Q: What should investors look for and how should they approach a potential deal?
I know of deals in Ireland where investors in syndicated deals walked away because one of the co-investors imposed so many conditions that the cost of due diligence made the deal uneconomical. Fortunately, another source of funding was located and the deal went ahead. However, I am not so sure that the international investor will be rushing to join another majority Irish syndicated fund rising in the near future.
Irish investors need to understand that they operate in a global world. We also don’t have that many established technology investors in Ireland. The UK, USA and Nordics region adopt a more holistic approach when investing in fintech. They are not looking to make an immediate buck off the transaction.
They know we are going through the fourth industrial revolution. This is especially the case when it comes to overseas public and co-operative society investors. They share their countries’ view that it is best to future proof their economies by establish high-tech and high-value jobs and industries.
I have seen first-hand offers which other countries are making to entrepreneurs, such as interest free ‘settling-in’ grants and loans, free accommodation for staff, rent-free cars and six figure non-recourse investments, all for no equity give-up.
Q: Are there enough incentives in Ireland for fintech companies to establish a base here?

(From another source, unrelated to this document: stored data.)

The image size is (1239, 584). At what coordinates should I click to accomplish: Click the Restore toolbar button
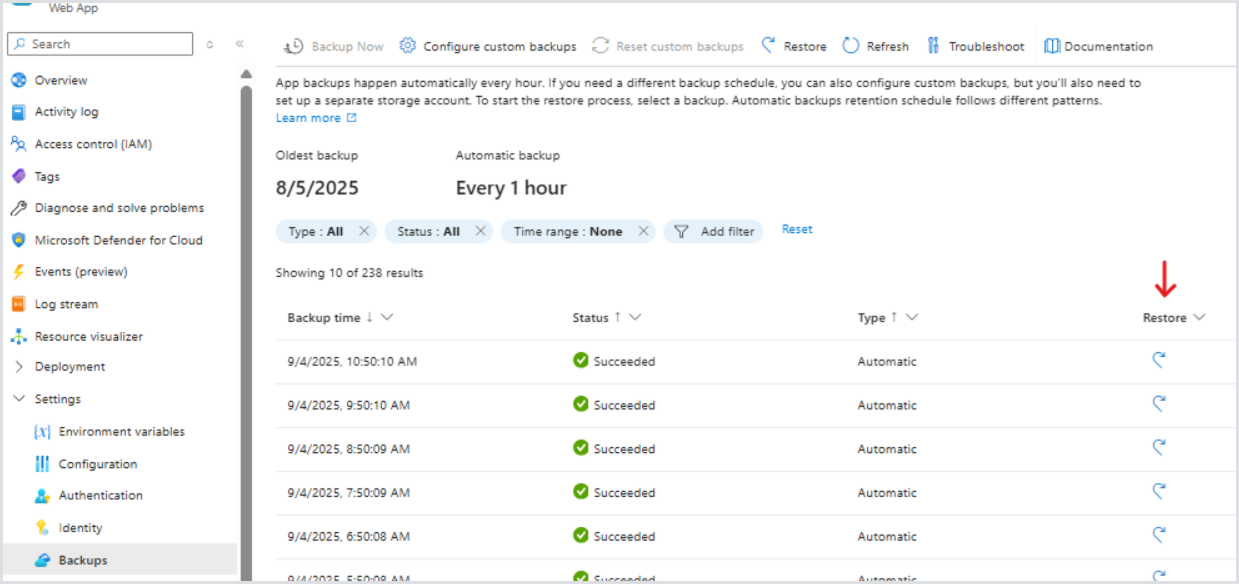794,46
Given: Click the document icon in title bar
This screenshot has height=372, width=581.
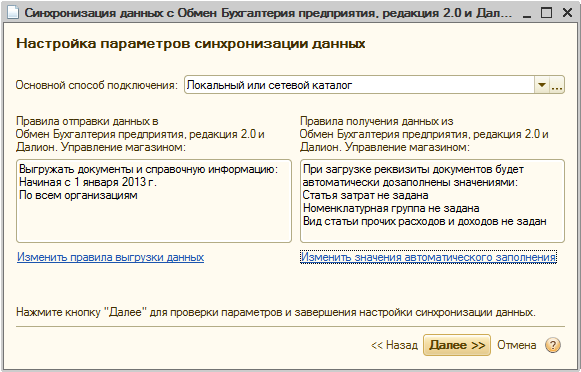Looking at the screenshot, I should 13,13.
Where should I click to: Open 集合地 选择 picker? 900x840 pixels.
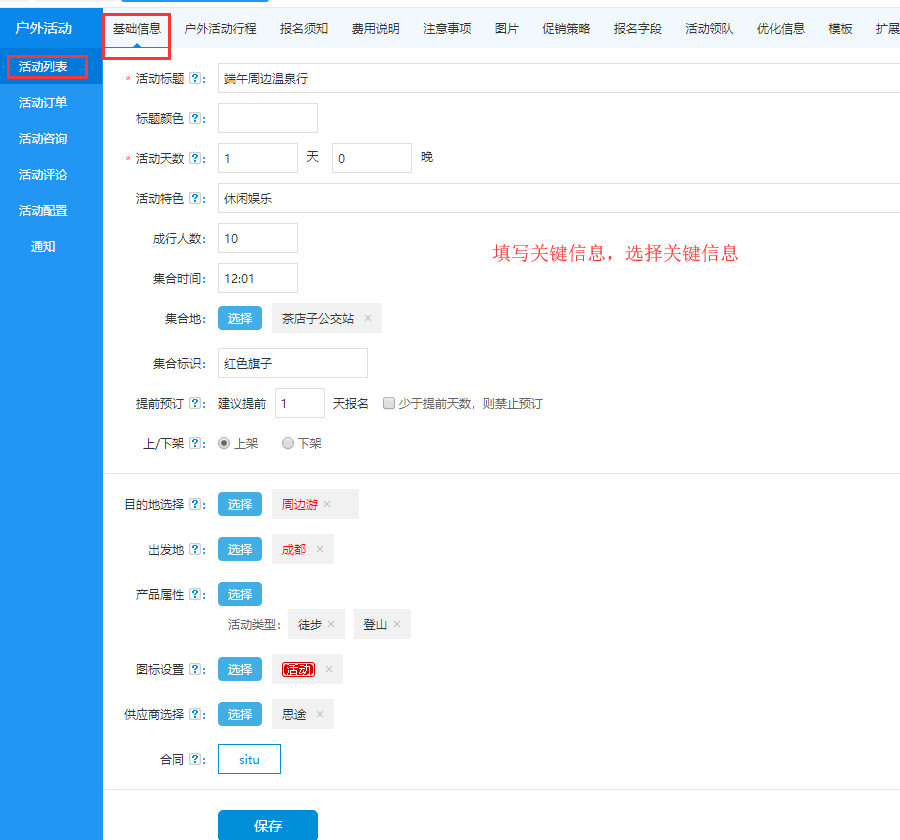click(x=240, y=319)
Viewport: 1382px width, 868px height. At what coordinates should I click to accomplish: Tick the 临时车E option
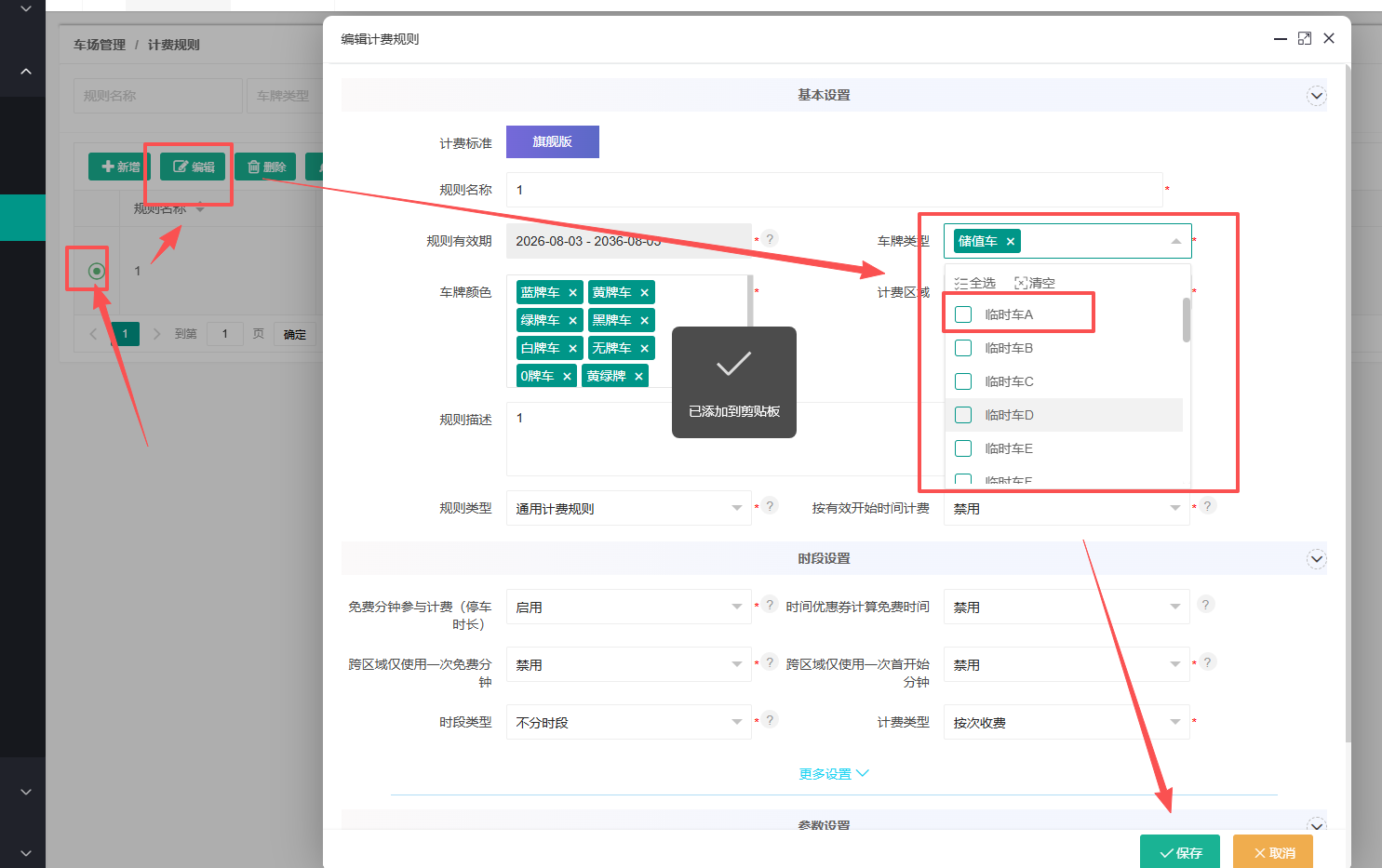(x=963, y=448)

It is fair to say that Ireland may not be the most competitive, but it is certainly in the top half, perhaps top quartile, in terms of attracting fintech firms to establish a base here. Not everyone will agree. It depends on where your fintech business is on the maturity curve and of course the specific area which you are focussing upon.
IDA Ireland has had many great successes in getting blue chip technology firms to set up in Ireland. Many of these, such as Microsoft, have turned their attention to financial services and have thus morphed into fintech while here. Other fintech and payments giants, such as First Data, are increasing their Irish footprint through strategic expansions.

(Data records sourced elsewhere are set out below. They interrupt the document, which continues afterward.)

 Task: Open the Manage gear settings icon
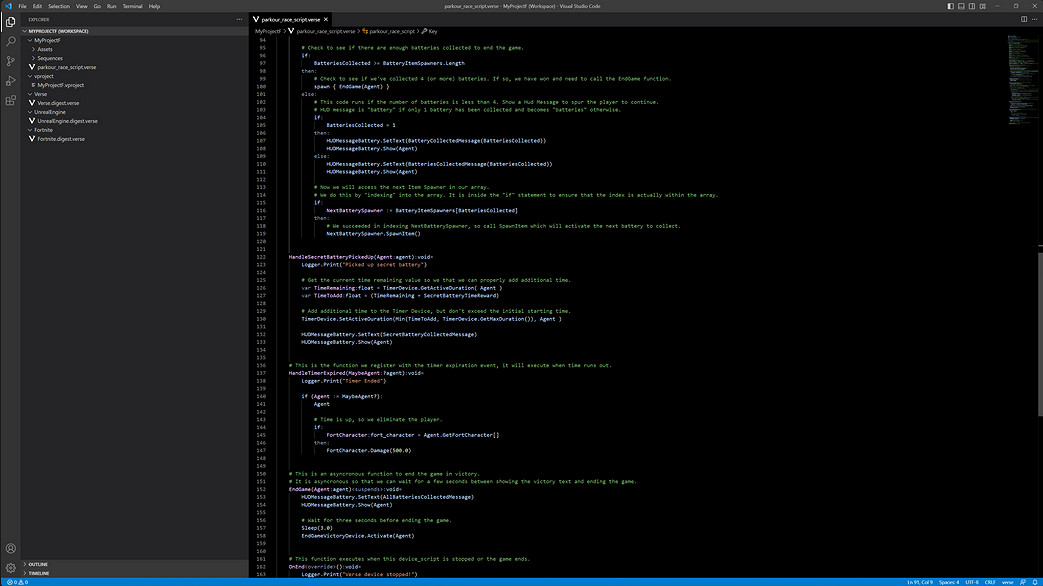(x=11, y=568)
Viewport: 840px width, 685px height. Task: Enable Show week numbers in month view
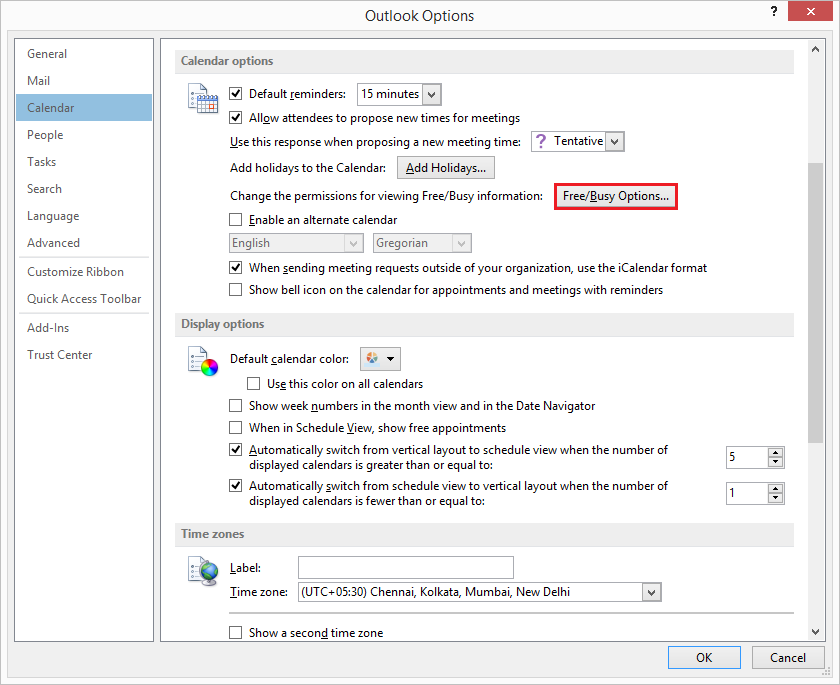coord(236,406)
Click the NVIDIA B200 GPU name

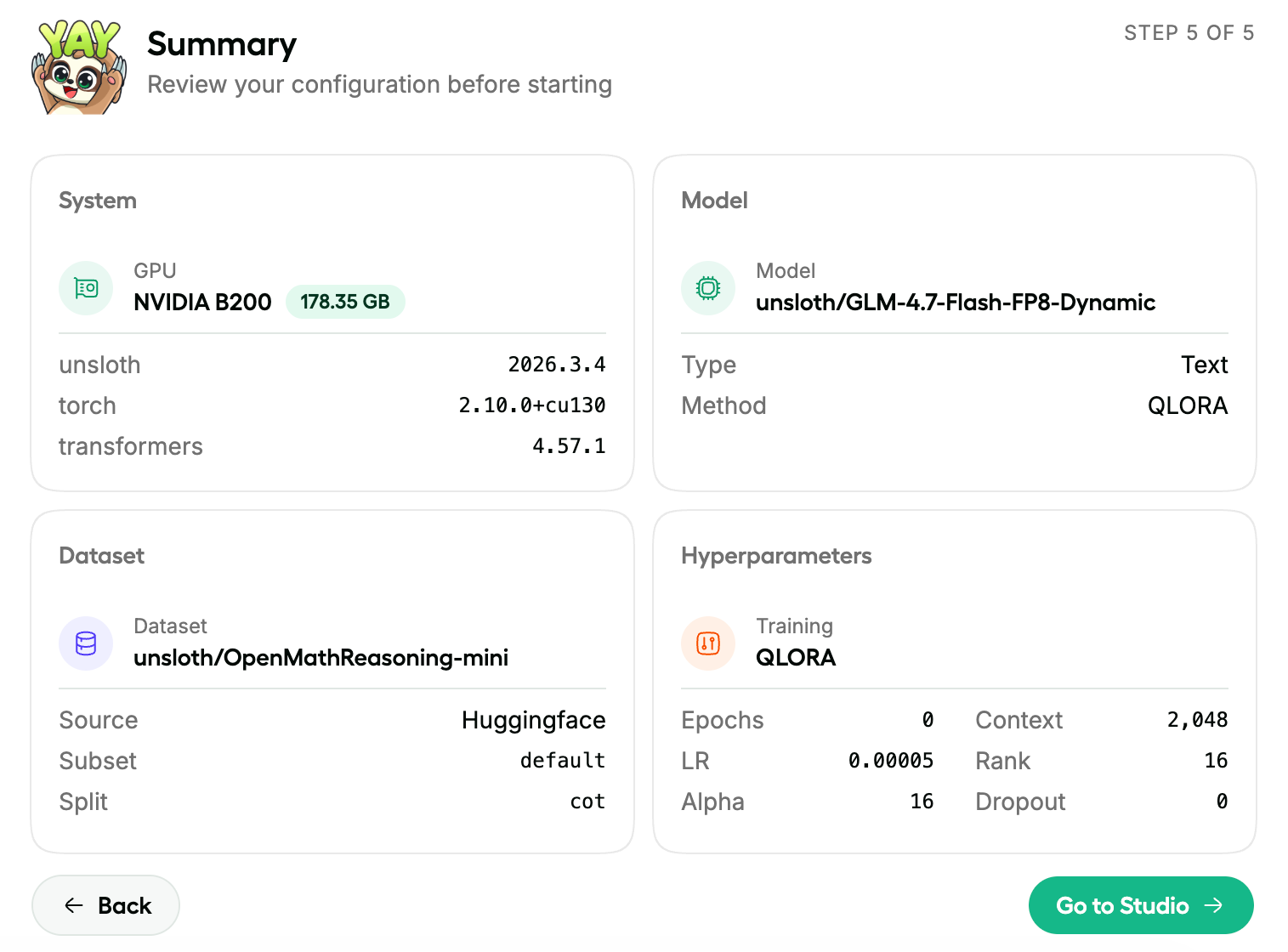202,303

Irish investors need to understand that they operate in a global world … They know we are going through the fourth industrial revolution
But it’s a different thing altogether when it comes to the smaller entrepreneur which either moves to Ireland to establish their HQ or locals who set up here.
It’s hard to sell Ireland when they feel that availing of Enterprise Ireland’s funding offers means giving up 10% of their company for €50k. I am not saying that this is the correct characterisation of the schemes, but unfortunately this is the perception many have when they read through the T&Cs.
It is not until firms meet with Enterprise Ireland do they get the fuller picture and hear the context explained. And let’s remember, that we have many successful home grown stories including Trustserv, Fernergo, Corlytics, Currency Fair and Deposify where Enterprise Ireland has travelled with them on their journeys.
Q: Does Ireland have the capabilities to establish itself as a regtech centre of excellence?
Without doubt, the answer is ‘yes’. We excelled in regtech long before people noticed its existence. Companies like Norkom forged this market. In recent years we’ve seen the birth of great Irish regtech players which are exporting, including Corlytics and Fenergo.
This area is ‘big data’ and analytics driven. Arguably Irish firms like Corvil have pioneered the work leading to this new regtech space, and there is a lot of promise here.